[Date Prev][Date Next][Thread Prev][Thread Next][Date Index][Thread Index]
Re: DTDs and namespaces (was: using namespaces to version)
- From: james anderson <james.anderson@setf.de>
- To: "C. M. Sperberg-McQueen" <cmsmcq@acm.org>
- Date: Tue, 08 May 2001 03:41:03 +0200
C. M. Sperberg-McQueen wrote:
> ... no system which validates using a DTD and the validation
> rules of XML 1.0, without extension, can support all the syntactic
> variations allowed by the namespaces recommendation.
This is trivially true, but trivial invalidation is not significant to
the question. For those cases which are valid according to a naive
interpretation of XML-1.0/REC-Names, one could have defined an URI form
which conforms to the name syntax and empowered a registration authority
to ensure uniqueness. Done. No namespaces necessary.
That is, those cases where the attribute defaults specified in a DTD,
when taken as global assignments, would neither under- nor overconstrain
the types assigned to qualified names, those remain valid according to a
trivial interpretation of XML-1.0/REC-Names, require nothing more than
an identity mapping from qualified to universal names. It is only that
attribute bindings permit a greater degree of syntactic latitude when
choosing the namespace names which would argue for their use.
It is exactly those cases which would be trivially malformed or invalid
for which namespaces are necessary. These cases include documents where
a given prefix, for example that for the default namespace, is bound to
more than one namespace name. In these cases, type assignments which
follow from qualified names would be overconstrained. The names must be
distinguished according to context. This is the "homography" case.

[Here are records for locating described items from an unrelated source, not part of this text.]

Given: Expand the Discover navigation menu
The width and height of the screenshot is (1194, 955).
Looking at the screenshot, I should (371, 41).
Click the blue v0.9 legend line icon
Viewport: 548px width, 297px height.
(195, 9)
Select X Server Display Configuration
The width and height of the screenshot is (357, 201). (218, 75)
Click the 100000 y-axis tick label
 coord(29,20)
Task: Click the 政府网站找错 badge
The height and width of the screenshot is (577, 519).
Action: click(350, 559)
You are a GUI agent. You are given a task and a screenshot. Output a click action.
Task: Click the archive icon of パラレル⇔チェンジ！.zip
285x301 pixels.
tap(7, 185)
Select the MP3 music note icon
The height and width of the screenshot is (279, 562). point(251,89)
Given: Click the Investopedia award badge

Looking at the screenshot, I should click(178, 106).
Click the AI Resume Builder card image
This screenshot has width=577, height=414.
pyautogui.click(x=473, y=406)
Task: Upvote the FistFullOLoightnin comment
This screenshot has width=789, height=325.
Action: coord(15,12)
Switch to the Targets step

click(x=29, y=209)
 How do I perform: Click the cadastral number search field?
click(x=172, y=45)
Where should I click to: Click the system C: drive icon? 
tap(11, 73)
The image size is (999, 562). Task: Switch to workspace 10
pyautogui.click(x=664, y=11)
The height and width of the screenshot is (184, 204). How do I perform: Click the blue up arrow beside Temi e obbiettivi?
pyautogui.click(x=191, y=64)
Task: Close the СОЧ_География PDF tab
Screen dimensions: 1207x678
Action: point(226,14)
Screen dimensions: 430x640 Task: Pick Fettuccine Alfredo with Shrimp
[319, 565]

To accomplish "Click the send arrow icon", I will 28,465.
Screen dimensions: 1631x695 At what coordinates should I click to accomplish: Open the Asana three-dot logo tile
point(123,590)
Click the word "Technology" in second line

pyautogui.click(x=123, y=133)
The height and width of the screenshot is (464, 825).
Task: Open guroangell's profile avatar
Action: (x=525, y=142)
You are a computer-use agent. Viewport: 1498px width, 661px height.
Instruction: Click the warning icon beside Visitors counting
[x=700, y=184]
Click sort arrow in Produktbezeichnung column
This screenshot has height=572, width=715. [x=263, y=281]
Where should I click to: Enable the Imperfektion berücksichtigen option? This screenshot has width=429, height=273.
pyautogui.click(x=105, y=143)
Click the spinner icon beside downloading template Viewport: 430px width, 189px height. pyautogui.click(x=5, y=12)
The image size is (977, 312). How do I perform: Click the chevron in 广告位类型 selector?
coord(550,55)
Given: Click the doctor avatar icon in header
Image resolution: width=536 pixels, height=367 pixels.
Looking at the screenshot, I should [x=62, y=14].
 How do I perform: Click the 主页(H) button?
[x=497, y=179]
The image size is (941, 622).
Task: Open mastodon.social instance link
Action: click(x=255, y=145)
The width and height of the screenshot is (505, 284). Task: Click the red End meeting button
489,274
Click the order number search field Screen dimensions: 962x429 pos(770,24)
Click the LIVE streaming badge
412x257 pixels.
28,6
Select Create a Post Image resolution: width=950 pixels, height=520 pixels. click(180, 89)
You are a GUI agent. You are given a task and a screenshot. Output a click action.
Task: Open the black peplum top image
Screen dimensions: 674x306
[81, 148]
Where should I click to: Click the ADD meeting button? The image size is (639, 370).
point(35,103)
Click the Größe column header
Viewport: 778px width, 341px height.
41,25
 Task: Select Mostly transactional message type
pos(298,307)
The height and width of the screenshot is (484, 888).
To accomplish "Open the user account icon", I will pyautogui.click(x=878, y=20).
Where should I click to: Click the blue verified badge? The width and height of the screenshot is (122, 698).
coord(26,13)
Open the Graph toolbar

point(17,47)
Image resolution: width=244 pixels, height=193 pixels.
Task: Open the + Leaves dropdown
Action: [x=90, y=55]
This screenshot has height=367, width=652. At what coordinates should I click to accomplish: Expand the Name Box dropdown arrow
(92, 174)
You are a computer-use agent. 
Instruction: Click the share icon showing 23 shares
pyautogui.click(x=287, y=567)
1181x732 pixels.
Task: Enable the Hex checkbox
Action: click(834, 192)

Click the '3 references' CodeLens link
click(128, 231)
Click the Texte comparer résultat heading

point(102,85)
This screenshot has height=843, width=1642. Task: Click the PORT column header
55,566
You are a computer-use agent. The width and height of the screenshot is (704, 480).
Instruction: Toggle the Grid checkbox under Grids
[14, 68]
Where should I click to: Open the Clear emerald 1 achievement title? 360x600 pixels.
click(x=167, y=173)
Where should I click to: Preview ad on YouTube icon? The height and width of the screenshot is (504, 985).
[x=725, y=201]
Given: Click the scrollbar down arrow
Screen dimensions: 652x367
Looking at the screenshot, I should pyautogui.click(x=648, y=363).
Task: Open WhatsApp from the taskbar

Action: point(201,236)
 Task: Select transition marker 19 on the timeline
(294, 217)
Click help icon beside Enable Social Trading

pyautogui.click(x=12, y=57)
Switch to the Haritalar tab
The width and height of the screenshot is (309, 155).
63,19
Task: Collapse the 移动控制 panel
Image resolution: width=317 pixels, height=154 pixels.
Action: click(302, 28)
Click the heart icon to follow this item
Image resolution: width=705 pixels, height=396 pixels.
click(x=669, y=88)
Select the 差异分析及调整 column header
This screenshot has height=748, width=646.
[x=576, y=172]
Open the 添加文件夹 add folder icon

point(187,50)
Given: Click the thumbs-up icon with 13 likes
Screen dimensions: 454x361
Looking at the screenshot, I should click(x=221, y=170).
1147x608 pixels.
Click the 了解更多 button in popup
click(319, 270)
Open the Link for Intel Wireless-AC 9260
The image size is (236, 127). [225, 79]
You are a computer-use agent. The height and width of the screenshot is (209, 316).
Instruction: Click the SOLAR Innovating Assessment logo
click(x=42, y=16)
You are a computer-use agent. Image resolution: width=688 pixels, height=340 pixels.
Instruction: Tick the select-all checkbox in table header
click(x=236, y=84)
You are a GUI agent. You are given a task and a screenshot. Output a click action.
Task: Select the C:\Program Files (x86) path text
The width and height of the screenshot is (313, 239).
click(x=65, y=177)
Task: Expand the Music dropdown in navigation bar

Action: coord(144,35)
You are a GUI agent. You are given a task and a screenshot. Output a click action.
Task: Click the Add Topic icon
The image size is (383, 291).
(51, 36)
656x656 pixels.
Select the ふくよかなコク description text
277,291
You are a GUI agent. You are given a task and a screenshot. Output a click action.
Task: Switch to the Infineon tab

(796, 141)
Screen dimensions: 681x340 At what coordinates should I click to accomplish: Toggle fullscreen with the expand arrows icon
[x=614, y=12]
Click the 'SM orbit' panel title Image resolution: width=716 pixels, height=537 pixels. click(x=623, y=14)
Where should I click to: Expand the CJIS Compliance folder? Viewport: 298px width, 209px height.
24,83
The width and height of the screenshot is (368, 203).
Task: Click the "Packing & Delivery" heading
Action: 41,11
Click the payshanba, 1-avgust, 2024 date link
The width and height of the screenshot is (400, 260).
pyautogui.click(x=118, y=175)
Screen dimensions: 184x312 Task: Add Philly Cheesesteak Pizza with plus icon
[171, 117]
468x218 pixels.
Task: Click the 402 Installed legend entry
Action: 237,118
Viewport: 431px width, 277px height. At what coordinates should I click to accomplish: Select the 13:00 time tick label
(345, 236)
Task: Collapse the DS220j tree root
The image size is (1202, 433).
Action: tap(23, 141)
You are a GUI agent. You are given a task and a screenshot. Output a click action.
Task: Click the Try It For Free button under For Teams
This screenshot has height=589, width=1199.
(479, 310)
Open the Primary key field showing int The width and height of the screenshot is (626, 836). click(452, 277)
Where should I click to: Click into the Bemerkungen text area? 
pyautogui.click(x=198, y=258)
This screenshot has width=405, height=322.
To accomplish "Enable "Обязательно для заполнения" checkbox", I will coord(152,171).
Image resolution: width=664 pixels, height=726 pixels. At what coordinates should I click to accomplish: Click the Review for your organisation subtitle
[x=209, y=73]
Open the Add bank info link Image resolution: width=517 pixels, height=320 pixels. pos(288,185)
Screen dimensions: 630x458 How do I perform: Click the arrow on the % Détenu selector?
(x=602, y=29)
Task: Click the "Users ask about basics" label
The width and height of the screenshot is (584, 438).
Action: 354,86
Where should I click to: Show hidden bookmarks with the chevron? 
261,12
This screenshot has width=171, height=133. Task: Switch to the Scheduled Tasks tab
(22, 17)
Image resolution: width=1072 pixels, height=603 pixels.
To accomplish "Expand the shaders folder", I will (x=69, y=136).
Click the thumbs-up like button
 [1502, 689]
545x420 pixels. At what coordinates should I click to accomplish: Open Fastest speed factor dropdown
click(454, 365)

> In their full generality, however, the rules of the namespace
> recommendation allow homography: elements with different universal
> names (and thus potentially different declarations) can appear with
> the same prefix + colon + localname as their generic identifier.
The interesting cases also include the documents where the type to
assign to a given qualified name cannot be determined on the basis of
XML-1.0 interpretation of the DTD. The assignment is underconstrained.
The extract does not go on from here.